EIZOVOICE

自分の「軸」をみつけられた貴重な8ヶ月間!~カナダUBC留学から帰国・鈴木玲奈さん~

2018.05.21

去年の7月、EIZO VOICEに登場し、「秋からカナダに留学します!」と教えてくれた鈴木玲奈さん(2018年度4回生、宋ゼミ)【鈴木さんの前回のインタビュー記事はコチラ】。


出発前
 
 その後その宣言通り2017年8月から今年の4月まで、カナダのブリティッシュ・コロンビア大学(以下「UBC」)に留学。8ヶ月間の滞在を経て、先日帰国されました。


帰国後

 そんな鈴木さんに留学中の様子や、留学して変わったこと、また帰国後の思いや後輩へのメッセージをお伺いしました!

***

 「ジェンダーやメディアリテラシーについて研究活動が活発なカナダで、人々がそのような文化的背景の中でどのように暮らしているのかを知りたい」と留学先にカナダを選んだ鈴木さん。彼女が参加したのは、「立命館・UBCアカデミック・イマージョン・プログラム」という立命館大学とUBCが提携する留学プログラムで派遣先大学の学生と共に授業を受講することを目指すプログラムです。

提示資料:

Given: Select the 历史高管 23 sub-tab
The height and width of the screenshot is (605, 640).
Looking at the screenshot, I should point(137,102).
---
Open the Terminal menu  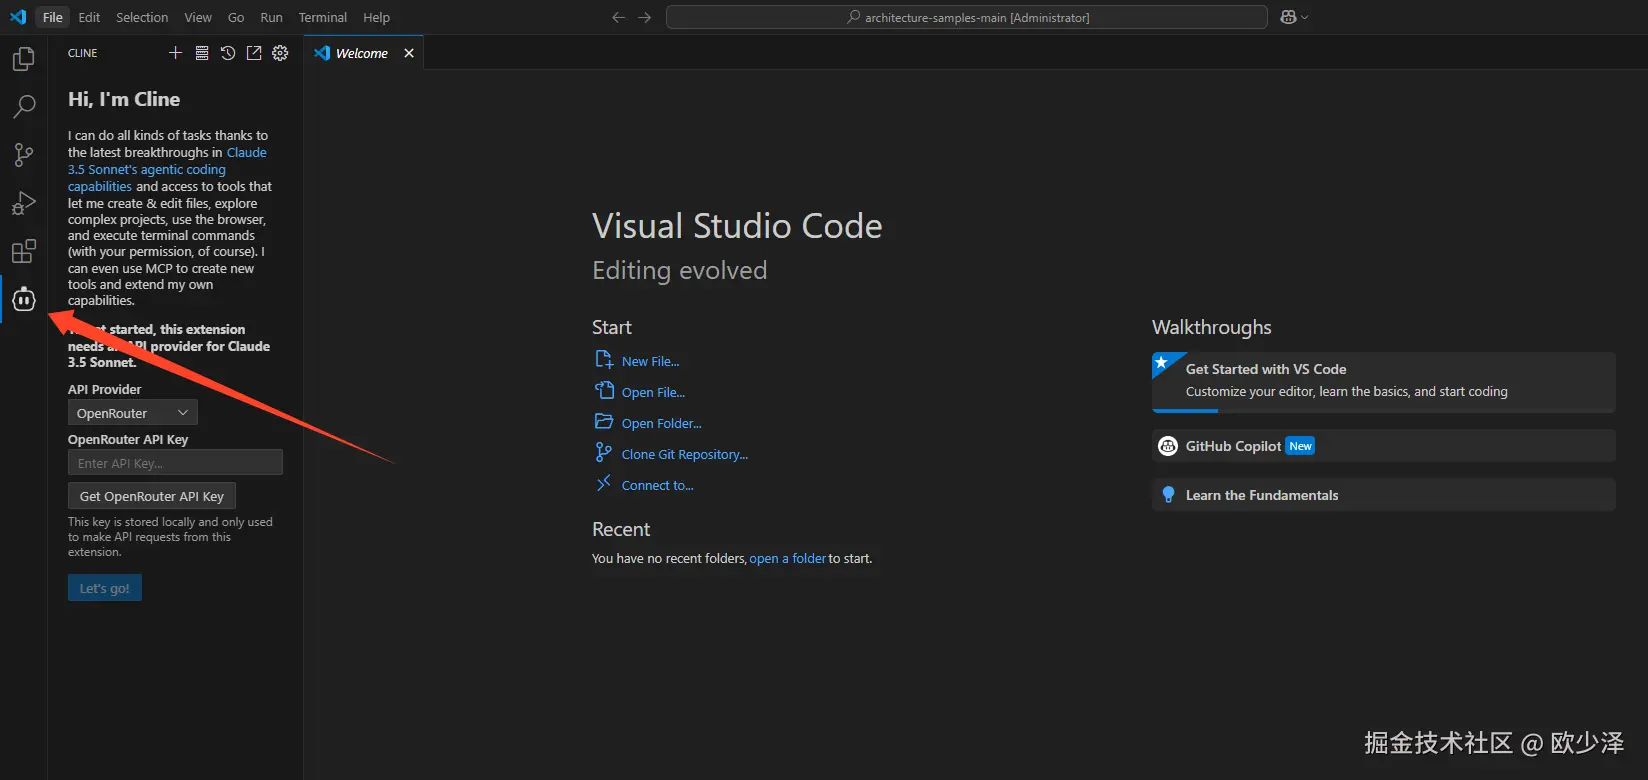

課題 1: カナダ留学の記事の内容を2文で要約してください。
課題 2: カナダ留学の記事の「その後その宣言通り2017年」から「ことを目指すプログラムです。」まで(その語句自体も含む)を、「鈴木さん」を「玲奈さん」に替えて修正してください。
上に示した項目は参照する必要がありません。

出力結果 1: 鈴木玲奈さん(2018年度4回生、宋ゼミ)は、2017年8月から8ヶ月間カナダのブリティッシュ・コロンビア大学に留学し、先日帰国しました。ジェンダーやメディアリテラシーについて研究活動が活発なカナダで人々の暮らしを知りたいと考え、立命館大学とUBCが提携する「立命館・UBCアカデミック・イマージョン・プログラム」に参加しました。

出力結果 2:
その後その宣言通り2017年8月から今年の4月まで、カナダのブリティッシュ・コロンビア大学(以下「UBC」)に留学。8ヶ月間の滞在を経て、先日帰国されました。


帰国後

 そんな玲奈さんに留学中の様子や、留学して変わったこと、また帰国後の思いや後輩へのメッセージをお伺いしました!

***

 「ジェンダーやメディアリテラシーについて研究活動が活発なカナダで、人々がそのような文化的背景の中でどのように暮らしているのかを知りたい」と留学先にカナダを選んだ玲奈さん。彼女が参加したのは、「立命館・UBCアカデミック・イマージョン・プログラム」という立命館大学とUBCが提携する留学プログラムで派遣先大学の学生と共に授業を受講することを目指すプログラムです。